Дмитрий Волкострелов: «Поле» как новый взгляд на реальность

29 января 2016, 18:45
Версия для печати Версия для печати

Лауреат «Золотой маски» и трижды лауреат молодежной петербургской театральной премии «Прорыв», ученик Льва Додина и создатель одной из самых интересных творческих структур – «театра post» – о квантовой механике, исследовании реальности театральными средствами и премьере спектакля «Поле».

 

>

аудиоподкаст программы от 28.01.2016(21.1 Мб)

Автор: [Фонтанка.Офис]

3 и 4 февраля на Эрарта сцене пройдет премьера спектакля «Поле» по пьесе драматурга из Минска Павла Пряжко. Сочетание на афише имен режиссера Волкострелова и драматурга Пряжко — достаточное основание, чтобы поместить театральное событие в свой календарь под грифом must see. Поскольку это редкий по нынешним временам случай сотворчества двух весьма оригинальных художников, которые каждый раз предлагают неожиданный угол отражения реальности. В результате привычные пейзажи приходят в движение, а каждый зритель получает возможность вполне реального опыта самопознания. Это новый современный театр, который по уровню подлинности происходящего на сцене (или в том пространстве, которое ее заменяет) посоревнуется с абсолютным большинством существующих традиционных театров.

- Мне кажется, с премьеры не очень правильно начинать, надо для начала сказать два слова про то, что такое «театр post» — вдруг кто-то еще не знает. Хотя для театральной среды это уже и бренд, и тренд, и целая история — произносишь «театр post» – и за этим названием сразу встает значительный объем и возникает поток ассоциаций: эксперимент, исследование реальности средствами театра, нечто необычное, интересное, новое, неожиданное. И все-таки, Дим, я бы просила вас представить явление под называнием «театр post» так, как вы его видите. Изнутри. Что это такое? Как он возник? С какой целью?
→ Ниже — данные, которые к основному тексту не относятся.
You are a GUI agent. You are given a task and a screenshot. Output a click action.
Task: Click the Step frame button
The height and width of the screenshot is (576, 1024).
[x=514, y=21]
- Прежде всего тут надо сказать, что у нас не было задачи делать театр, ничего такого мы не планировали. Мне кажется это не очень работает, когда думаешь: вот, я сделаю театр – и начинаешь делать театр. Не очень это жизнеспособная модель. Мы просто сделали один спектакль, второй, третий — и поняли, что эти три спектакля чем-то объединены, у них есть что-то общее. И что какие-то есть давнишние связи между нами всеми, и новые люди в нашу орбиту включаются. Тут мы и решили, что надо нам как-то назваться. Ну а как назваться? Если мы делаем спектакли, их показываем и на них приходят люди, обычно это называется театром. А дальше мы думали, думали и придумали такое название.

- Так post — это после чего, в вашем случае?
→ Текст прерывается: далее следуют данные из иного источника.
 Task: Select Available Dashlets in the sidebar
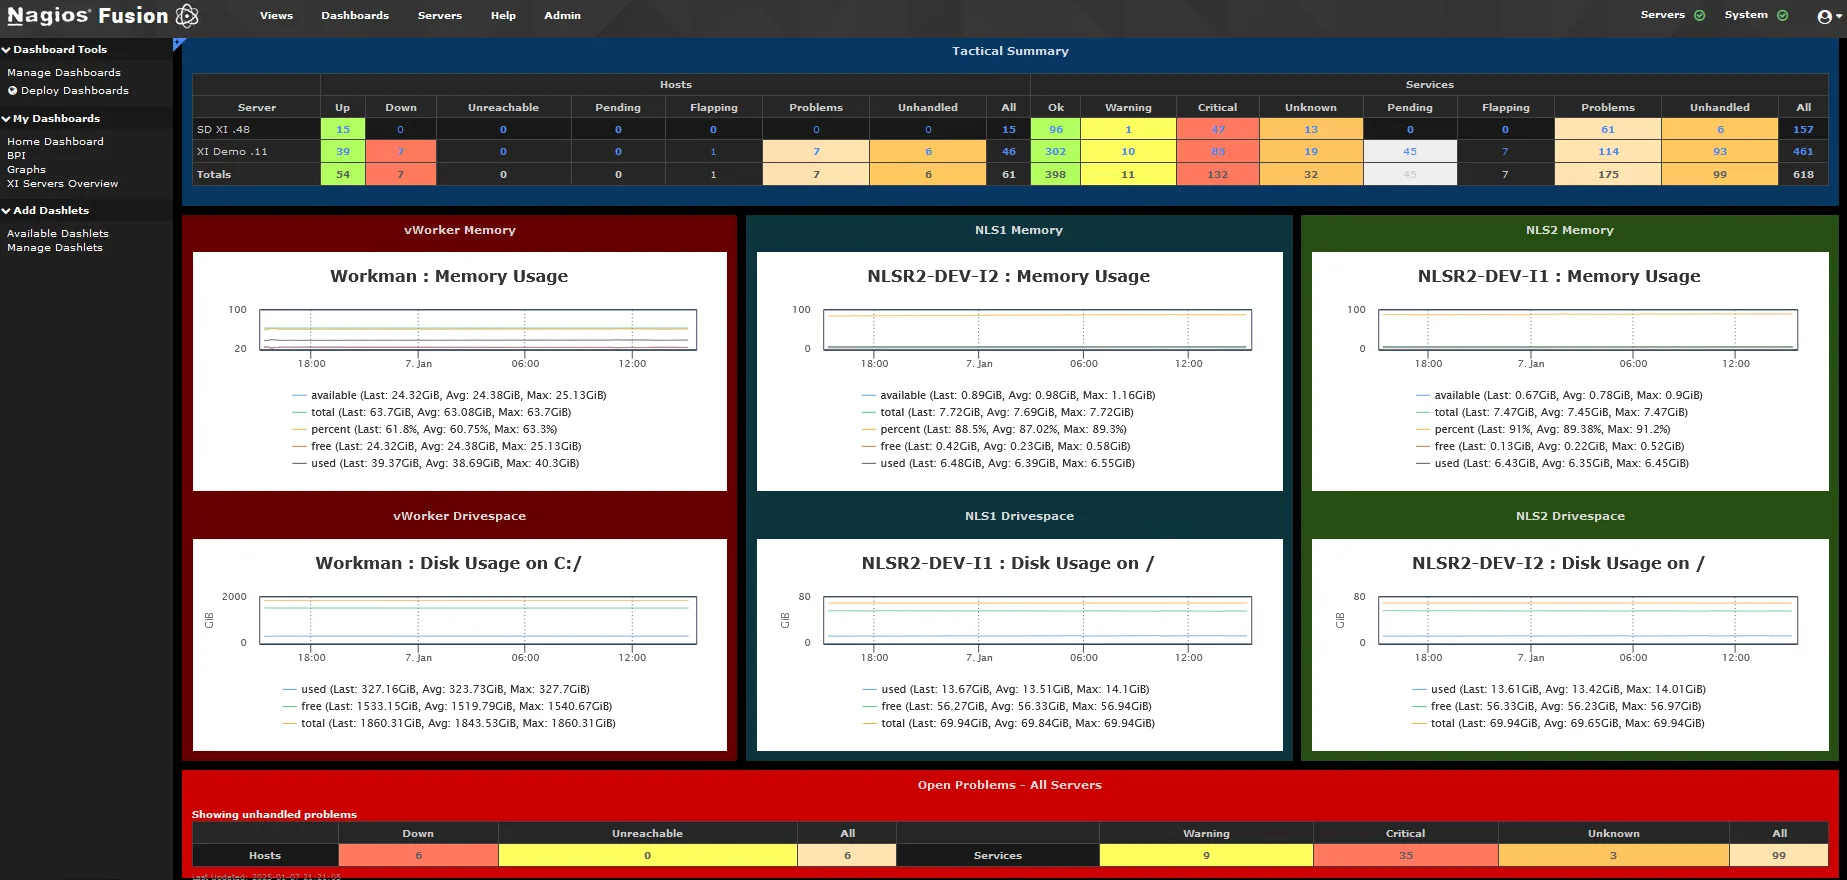[x=58, y=233]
- На самом деле, тут существует возможность разных толкований. Мы как раз всегда стараемся уходить от прямого ответа, что мы имели ввиду. Безусловно есть отсылки — и прямые, и косвенные. Дело в том, что слово post очень много в себя вмещает, достаточно большое количество толкований. И выбирать какое-то одно из них нам кажется ненужным.

- Ну, как минимум, люди, имеющие хоть малейшее отношение к культуре, знают слово постмодернизм, а люди, связанные с театром, знают, что живут в эпоху постдраматического театра.

- А есть еще постпостмодернизм, а есть аббревиатура POST, которая обозначает power on selt test – самотестирование электронной техники после включения.

- И она тоже имеет отношение к вашему театру?

- Безусловно. Поскольку у нас разных электронных штук используется довольно много.

- А все-таки, что именно объединяло ваши первые спектакли? Мне кажется, что на каком-то этапе художник все равно начинает какие-то ключевые, принципиальные вещи формулировать.

- Безусловно. Изначально нам казалось, что мы работаем с современными текстами и с современной драматургией, и что это такой очень важный пункт для нас и для той истории, которой мы занимаемся.

- Многие работают с современными текстами.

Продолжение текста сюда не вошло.